*** Opening of Recorded information ***

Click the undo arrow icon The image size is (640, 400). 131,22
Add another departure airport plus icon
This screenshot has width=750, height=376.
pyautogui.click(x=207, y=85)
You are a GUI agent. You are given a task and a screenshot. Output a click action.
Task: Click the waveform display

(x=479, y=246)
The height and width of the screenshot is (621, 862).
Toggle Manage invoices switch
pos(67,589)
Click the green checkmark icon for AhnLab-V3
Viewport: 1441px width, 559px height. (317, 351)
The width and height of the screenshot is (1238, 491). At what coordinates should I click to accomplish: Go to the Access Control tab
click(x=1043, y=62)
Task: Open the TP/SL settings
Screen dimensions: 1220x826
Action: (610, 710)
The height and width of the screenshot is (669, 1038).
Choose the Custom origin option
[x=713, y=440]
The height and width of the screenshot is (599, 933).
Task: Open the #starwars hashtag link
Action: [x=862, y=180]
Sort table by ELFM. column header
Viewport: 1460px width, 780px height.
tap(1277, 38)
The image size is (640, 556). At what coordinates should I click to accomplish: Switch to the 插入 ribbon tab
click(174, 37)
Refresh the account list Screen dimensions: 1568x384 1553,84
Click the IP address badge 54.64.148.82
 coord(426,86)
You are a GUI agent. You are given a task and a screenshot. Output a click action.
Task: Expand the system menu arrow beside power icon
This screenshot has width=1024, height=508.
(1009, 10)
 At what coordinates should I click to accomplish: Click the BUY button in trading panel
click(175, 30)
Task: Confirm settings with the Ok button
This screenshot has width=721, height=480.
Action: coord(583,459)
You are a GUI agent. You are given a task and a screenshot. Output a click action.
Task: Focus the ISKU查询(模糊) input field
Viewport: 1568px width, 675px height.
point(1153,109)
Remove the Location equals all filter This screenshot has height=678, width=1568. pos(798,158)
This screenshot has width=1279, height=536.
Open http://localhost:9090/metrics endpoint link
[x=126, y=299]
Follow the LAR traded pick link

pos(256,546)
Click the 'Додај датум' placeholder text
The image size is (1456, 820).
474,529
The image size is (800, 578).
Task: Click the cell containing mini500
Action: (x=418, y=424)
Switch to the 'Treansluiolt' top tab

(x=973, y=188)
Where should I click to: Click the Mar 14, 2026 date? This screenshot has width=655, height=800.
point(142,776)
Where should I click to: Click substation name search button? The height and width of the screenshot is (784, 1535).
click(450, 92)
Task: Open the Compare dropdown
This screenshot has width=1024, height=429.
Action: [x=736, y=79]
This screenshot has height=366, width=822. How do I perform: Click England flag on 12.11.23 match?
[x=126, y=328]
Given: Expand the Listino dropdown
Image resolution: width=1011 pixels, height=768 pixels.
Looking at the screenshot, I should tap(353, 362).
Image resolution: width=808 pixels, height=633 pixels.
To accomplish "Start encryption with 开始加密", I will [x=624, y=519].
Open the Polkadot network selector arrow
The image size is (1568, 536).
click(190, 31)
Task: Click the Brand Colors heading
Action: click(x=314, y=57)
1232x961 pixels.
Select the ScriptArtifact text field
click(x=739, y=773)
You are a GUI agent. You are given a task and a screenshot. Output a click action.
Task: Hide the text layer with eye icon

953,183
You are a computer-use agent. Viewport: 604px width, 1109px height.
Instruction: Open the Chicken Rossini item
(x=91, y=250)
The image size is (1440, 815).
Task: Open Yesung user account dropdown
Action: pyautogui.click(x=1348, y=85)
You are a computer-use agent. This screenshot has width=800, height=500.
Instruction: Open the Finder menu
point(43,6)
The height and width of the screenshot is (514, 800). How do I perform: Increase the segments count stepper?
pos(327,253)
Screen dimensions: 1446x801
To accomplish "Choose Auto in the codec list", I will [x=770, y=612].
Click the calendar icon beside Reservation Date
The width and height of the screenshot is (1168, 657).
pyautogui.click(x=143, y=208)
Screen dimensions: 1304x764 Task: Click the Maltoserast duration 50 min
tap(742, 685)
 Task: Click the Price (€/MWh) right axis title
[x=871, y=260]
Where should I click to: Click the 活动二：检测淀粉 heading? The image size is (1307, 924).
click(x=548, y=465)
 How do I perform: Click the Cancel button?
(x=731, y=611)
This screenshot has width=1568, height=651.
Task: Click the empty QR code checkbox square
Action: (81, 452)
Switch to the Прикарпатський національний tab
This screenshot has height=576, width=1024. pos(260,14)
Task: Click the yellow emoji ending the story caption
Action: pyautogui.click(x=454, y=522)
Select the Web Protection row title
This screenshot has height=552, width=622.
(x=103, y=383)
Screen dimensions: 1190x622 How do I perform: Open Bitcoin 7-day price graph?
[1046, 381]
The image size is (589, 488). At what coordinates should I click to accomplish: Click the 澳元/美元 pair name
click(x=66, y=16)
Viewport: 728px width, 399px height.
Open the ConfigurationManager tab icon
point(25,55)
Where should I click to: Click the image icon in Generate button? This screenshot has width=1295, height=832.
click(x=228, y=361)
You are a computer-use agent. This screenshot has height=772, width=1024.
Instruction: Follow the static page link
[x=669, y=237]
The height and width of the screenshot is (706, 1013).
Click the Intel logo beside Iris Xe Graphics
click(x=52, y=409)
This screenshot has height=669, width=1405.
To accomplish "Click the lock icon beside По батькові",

*** Close of Recorded information ***

Each line of the listing should be copied exactly.

Click the undo arrow icon The image size is (640, 400). 131,22
Add another departure airport plus icon
This screenshot has width=750, height=376.
pyautogui.click(x=207, y=85)
You are a GUI agent. You are given a task and a screenshot. Output a click action.
Task: Click the waveform display

(x=479, y=246)
The height and width of the screenshot is (621, 862).
Toggle Manage invoices switch
pos(67,589)
Click the green checkmark icon for AhnLab-V3
Viewport: 1441px width, 559px height. (317, 351)
The width and height of the screenshot is (1238, 491). At what coordinates should I click to accomplish: Go to the Access Control tab
click(x=1043, y=62)
Task: Open the TP/SL settings
Screen dimensions: 1220x826
Action: (610, 710)
The height and width of the screenshot is (669, 1038).
Choose the Custom origin option
[x=713, y=440]
The height and width of the screenshot is (599, 933).
Task: Open the #starwars hashtag link
Action: [x=862, y=180]
Sort table by ELFM. column header
Viewport: 1460px width, 780px height.
tap(1277, 38)
The image size is (640, 556). At what coordinates should I click to accomplish: Switch to the 插入 ribbon tab
click(174, 37)
Refresh the account list Screen dimensions: 1568x384 1553,84
Click the IP address badge 54.64.148.82
 coord(426,86)
You are a GUI agent. You are given a task and a screenshot. Output a click action.
Task: Expand the system menu arrow beside power icon
This screenshot has width=1024, height=508.
(1009, 10)
 At what coordinates should I click to accomplish: Click the BUY button in trading panel
click(175, 30)
Task: Confirm settings with the Ok button
This screenshot has width=721, height=480.
Action: coord(583,459)
You are a GUI agent. You are given a task and a screenshot. Output a click action.
Task: Focus the ISKU查询(模糊) input field
Viewport: 1568px width, 675px height.
point(1153,109)
Remove the Location equals all filter This screenshot has height=678, width=1568. pos(798,158)
This screenshot has width=1279, height=536.
Open http://localhost:9090/metrics endpoint link
[x=126, y=299]
Follow the LAR traded pick link

pos(256,546)
Click the 'Додај датум' placeholder text
The image size is (1456, 820).
474,529
The image size is (800, 578).
Task: Click the cell containing mini500
Action: (x=418, y=424)
Switch to the 'Treansluiolt' top tab

(x=973, y=188)
Where should I click to: Click the Mar 14, 2026 date? This screenshot has width=655, height=800.
point(142,776)
Where should I click to: Click substation name search button? The height and width of the screenshot is (784, 1535).
click(450, 92)
Task: Open the Compare dropdown
This screenshot has width=1024, height=429.
Action: [x=736, y=79]
This screenshot has height=366, width=822. How do I perform: Click England flag on 12.11.23 match?
[x=126, y=328]
Given: Expand the Listino dropdown
Image resolution: width=1011 pixels, height=768 pixels.
Looking at the screenshot, I should tap(353, 362).
Image resolution: width=808 pixels, height=633 pixels.
To accomplish "Start encryption with 开始加密", I will [x=624, y=519].
Open the Polkadot network selector arrow
The image size is (1568, 536).
click(190, 31)
Task: Click the Brand Colors heading
Action: click(x=314, y=57)
1232x961 pixels.
Select the ScriptArtifact text field
click(x=739, y=773)
You are a GUI agent. You are given a task and a screenshot. Output a click action.
Task: Hide the text layer with eye icon

953,183
You are a computer-use agent. Viewport: 604px width, 1109px height.
Instruction: Open the Chicken Rossini item
(x=91, y=250)
The image size is (1440, 815).
Task: Open Yesung user account dropdown
Action: pyautogui.click(x=1348, y=85)
You are a computer-use agent. This screenshot has width=800, height=500.
Instruction: Open the Finder menu
point(43,6)
The height and width of the screenshot is (514, 800). How do I perform: Increase the segments count stepper?
pos(327,253)
Screen dimensions: 1446x801
To accomplish "Choose Auto in the codec list", I will [x=770, y=612].
Click the calendar icon beside Reservation Date
The width and height of the screenshot is (1168, 657).
pyautogui.click(x=143, y=208)
Screen dimensions: 1304x764 Task: Click the Maltoserast duration 50 min
tap(742, 685)
 Task: Click the Price (€/MWh) right axis title
[x=871, y=260]
Where should I click to: Click the 活动二：检测淀粉 heading? The image size is (1307, 924).
click(x=548, y=465)
 How do I perform: Click the Cancel button?
(x=731, y=611)
This screenshot has width=1568, height=651.
Task: Click the empty QR code checkbox square
Action: (81, 452)
Switch to the Прикарпатський національний tab
This screenshot has height=576, width=1024. pos(260,14)
Task: Click the yellow emoji ending the story caption
Action: pyautogui.click(x=454, y=522)
Select the Web Protection row title
This screenshot has height=552, width=622.
(x=103, y=383)
Screen dimensions: 1190x622 How do I perform: Open Bitcoin 7-day price graph?
[1046, 381]
The image size is (589, 488). At what coordinates should I click to accomplish: Click the 澳元/美元 pair name
click(x=66, y=16)
Viewport: 728px width, 399px height.
Open the ConfigurationManager tab icon
point(25,55)
Where should I click to: Click the image icon in Generate button? This screenshot has width=1295, height=832.
click(x=228, y=361)
You are a computer-use agent. This screenshot has height=772, width=1024.
Instruction: Follow the static page link
[x=669, y=237]
The height and width of the screenshot is (706, 1013).
Click the Intel logo beside Iris Xe Graphics
click(x=52, y=409)
This screenshot has height=669, width=1405.
To accomplish "Click the lock icon beside По батькові",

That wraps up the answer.